Types of Modified Vehicles
If you have a disability, then the chances of your driving or being transported in a vehicle are at an increased risk, confirming the need for modified vehicles.
- The most convenient way to figure out how to get in and out is by modifying it for accessibility for those with or without a wheelchair.
- Specialized aids, appliances, or hand controls may facilitate the driving experience of individuals with disabilities.
- It’s designed to transport people in wheelchairs without lifting them.
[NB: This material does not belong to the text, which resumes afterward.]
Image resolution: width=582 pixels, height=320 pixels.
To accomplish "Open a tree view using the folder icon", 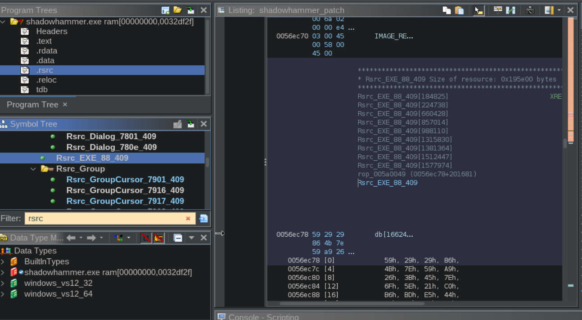I will tap(178, 10).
Consult With Occupational Therapist
First of all, it is recommended to schedule an appointment with a suitably qualified occupational therapist before having a vehicle modified. On-and-off-road training and assessments can be organized to respond to the needs of patients. They would be able to recommend vehicle modifications and equipment that might be suitable for your needs.
Find Qualified Modifier
It is advisable to speak with a Vehicle Safety Compliance Certification Scheme licensed certifier prior to any modification. They verify that all modifications are made safely and that they comply with any applicable road regulations. The National Disability Insurance Scheme provides information and a list of providers that provide vehicle modifications. People with an endorsed license may be eligible for funding.
Register Modified Vehicles
You must obtain a modified or non-standard vehicle certification before you can register the vehicle. It needs to be inspected to make sure it complies with road safety standards. So that it doesn’t pose a safety risk while being transported.
Affects on Licence
After you have had your disability modification, then you may need to take a driving test to keep your driver’s license. Sometimes your license will include a condition regarding vehicle modifications. For example, If you cannot freely rotate your head, you may need to have wing mirrors or a panoramic or fisheye mirror installed on both sides of your vehicle.